***** STORED DATA

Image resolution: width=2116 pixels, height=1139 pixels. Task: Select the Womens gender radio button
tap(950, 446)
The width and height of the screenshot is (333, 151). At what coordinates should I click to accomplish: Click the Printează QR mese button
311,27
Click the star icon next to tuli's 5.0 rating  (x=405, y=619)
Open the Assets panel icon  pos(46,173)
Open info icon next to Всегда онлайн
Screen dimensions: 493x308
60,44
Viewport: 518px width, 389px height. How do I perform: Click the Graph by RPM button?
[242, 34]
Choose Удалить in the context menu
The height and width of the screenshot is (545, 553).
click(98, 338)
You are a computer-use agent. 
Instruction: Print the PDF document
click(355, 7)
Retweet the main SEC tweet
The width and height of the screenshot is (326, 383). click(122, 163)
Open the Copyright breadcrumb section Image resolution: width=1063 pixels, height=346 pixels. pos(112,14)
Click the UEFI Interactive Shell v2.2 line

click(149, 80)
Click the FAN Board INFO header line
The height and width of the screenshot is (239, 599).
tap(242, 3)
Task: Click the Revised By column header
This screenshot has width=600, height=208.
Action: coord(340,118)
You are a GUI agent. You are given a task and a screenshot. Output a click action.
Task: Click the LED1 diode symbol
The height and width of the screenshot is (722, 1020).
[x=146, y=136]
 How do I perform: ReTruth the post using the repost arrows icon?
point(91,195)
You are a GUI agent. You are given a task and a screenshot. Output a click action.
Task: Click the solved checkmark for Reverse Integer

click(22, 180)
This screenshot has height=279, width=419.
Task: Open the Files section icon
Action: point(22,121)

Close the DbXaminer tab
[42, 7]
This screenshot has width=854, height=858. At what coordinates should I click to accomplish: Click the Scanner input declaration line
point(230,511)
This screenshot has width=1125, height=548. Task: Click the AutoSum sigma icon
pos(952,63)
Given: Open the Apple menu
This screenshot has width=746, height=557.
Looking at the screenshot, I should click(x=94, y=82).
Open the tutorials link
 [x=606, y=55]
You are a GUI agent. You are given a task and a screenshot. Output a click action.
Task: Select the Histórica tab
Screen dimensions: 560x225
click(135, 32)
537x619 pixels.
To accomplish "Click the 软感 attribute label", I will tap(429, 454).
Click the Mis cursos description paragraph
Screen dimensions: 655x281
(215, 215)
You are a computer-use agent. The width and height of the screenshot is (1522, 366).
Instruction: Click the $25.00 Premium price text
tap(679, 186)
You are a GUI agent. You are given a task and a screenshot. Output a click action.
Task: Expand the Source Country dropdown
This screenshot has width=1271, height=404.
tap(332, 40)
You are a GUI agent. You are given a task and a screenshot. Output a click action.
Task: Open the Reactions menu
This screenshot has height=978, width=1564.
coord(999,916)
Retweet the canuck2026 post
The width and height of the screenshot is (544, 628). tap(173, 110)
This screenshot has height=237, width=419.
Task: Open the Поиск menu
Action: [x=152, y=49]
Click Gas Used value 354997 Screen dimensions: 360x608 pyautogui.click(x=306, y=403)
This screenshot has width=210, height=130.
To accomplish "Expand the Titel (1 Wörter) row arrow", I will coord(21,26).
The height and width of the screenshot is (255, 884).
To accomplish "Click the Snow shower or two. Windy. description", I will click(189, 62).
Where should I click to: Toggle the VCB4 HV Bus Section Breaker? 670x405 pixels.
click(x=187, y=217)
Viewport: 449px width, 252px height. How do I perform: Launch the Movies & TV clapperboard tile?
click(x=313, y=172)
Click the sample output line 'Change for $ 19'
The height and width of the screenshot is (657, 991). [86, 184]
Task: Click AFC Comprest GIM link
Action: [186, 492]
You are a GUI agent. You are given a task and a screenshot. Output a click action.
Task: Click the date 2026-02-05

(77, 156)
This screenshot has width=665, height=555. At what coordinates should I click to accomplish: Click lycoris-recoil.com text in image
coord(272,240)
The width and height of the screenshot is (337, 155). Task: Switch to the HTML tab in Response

**********

_TASK STATEMENT_.
Scan the preceding listing for the string "Expand" and copy every line where it occurs.

_EXERCISE SOLUTION_.
Task: Expand the Source Country dropdown
To accomplish "Expand the Titel (1 Wörter) row arrow", I will coord(21,26).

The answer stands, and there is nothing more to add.